New York City’s next Williamsburg isn’t located in Brooklyn or any of the other boroughs. You’ll find the front line of Big Apple gentrification in Fishtown, a neighborhood of Philadelphia. In City Journal, Aaron M. Renn maps how NYC talent exports transform cities such as Philadelphia:
Certain regions don’t figure prominently in the net-migration rankings because inflow and outflow between them and New York are relatively balanced. Yet in some cases, very high numbers of people are moving between the two regions. For instance, the Boston metro area attracted only 2,800 net migrants from the New York area during the 2000s, but over the same period, a whopping 160,000 people either moved from Boston to New York or from New York to Boston. Similarly, 111,000 people moved between New York and the Bay Area in California, even though the former lost only 8,100 net migrants to the latter. High “circulation rates” like these are nothing to worry about. In the interconnected, talent-driven global economy, intense circulation between places like New York and San Francisco is key to the vibrancy of human-capital networks.
Emphasis added. I’m glad Aaron highlights Boston as I’m using Philadelphia to make the same point. Boston frets about brain drain to New York and San Francisco as if it were a bad thing.

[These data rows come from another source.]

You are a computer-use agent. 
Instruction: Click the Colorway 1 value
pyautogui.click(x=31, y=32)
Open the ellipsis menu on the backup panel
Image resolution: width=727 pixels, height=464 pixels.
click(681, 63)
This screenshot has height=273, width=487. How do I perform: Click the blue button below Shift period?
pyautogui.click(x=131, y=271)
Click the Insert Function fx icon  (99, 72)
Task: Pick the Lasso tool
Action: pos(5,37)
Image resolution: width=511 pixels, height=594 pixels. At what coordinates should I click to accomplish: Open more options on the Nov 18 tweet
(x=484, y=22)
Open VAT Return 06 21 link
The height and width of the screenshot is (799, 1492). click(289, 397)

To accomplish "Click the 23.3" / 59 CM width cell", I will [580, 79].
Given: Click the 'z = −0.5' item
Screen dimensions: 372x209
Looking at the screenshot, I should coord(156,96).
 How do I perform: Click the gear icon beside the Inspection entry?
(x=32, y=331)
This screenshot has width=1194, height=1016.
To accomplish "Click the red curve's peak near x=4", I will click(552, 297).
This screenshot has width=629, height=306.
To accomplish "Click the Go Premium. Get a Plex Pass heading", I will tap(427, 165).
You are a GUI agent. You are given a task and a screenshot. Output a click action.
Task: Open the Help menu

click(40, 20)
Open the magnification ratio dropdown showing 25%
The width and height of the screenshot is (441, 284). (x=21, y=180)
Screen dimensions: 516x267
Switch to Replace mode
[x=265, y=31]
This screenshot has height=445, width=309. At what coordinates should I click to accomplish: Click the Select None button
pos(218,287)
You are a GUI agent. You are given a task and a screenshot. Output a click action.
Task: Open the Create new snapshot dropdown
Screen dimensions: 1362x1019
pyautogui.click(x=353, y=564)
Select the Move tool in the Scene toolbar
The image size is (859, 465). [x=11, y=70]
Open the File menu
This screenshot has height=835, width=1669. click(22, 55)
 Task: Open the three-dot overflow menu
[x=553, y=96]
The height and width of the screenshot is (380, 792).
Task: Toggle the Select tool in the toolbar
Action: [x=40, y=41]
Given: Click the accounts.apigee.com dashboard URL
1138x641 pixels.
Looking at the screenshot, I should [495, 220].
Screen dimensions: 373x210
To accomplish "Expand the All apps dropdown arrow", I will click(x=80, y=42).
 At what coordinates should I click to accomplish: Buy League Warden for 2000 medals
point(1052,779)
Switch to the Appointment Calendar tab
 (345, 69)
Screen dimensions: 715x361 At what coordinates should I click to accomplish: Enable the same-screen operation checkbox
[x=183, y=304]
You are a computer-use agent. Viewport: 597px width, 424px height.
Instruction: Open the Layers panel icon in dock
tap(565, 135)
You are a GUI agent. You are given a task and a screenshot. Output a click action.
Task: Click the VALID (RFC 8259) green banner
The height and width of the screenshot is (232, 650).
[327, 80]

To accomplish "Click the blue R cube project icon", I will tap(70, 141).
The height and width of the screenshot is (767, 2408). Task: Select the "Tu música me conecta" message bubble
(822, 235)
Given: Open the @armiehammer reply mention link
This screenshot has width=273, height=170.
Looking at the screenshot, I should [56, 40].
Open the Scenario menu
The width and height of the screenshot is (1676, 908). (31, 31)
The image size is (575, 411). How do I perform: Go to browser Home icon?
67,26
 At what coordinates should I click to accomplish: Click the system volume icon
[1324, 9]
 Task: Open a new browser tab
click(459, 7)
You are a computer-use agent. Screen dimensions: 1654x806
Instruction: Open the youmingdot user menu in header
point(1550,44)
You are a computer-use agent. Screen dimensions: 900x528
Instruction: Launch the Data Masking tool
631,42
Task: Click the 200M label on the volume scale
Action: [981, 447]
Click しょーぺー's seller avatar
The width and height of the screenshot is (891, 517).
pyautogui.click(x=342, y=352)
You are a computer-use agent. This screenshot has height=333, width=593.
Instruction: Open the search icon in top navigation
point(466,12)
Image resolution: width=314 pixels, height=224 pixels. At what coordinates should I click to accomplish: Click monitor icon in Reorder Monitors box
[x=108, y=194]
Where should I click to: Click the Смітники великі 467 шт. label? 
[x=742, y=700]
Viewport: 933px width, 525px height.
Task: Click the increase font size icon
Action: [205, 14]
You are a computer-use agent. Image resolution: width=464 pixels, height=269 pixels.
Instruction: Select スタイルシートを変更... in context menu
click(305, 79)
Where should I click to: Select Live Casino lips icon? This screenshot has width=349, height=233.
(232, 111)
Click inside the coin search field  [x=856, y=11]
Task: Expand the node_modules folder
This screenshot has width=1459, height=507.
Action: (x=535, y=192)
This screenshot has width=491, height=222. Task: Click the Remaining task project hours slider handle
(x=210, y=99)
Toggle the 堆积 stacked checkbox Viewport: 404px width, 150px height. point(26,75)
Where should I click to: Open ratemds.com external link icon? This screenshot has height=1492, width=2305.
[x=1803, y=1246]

Here I am on record with Next City fêting Philly churn:
I like to look at net migration and gross migration, but prefer gross migration because I don’t really care which way the flow is balanced. The cities that you have a high level of exchange with are important for economic development. Looking at gross migration, New York is far and away the most important for Philadelphia. Number two is D.C., but it’s not even close. More than a quarter of the total migration is going on between New York and Philadelphia. Interestingly, the flow to D.C. when you’re looking at net migration is exceedingly negative. It’s one of the biggest brain drains for Philadelphia. Whereas New York, on net, is one of the biggest brain gains for Philadelphia.
Step 1, Philadelphia’s best and brightest invade talent refinery New York. Step 2, these expatriates experience tremendous upward mobility. Step 3, Lena Dunham is the most boring person on the planet. Time to grow up and move somewhere else to raise kids, somewhere like Fishtown.
For Philadelphia, the relationship with Washington, D.C., is still at Step 1 or Step 2. Eventually, D.C. proper will make real estate refugees out of affluent whites. Whether or not that counts as gentrification, I’ll let the critical theorists judge. They’ve cornered the market on all social justice issues.
Inter-urban connectivity isn’t a firm thing. It’s a migrant thing. Well done, Philadelphia.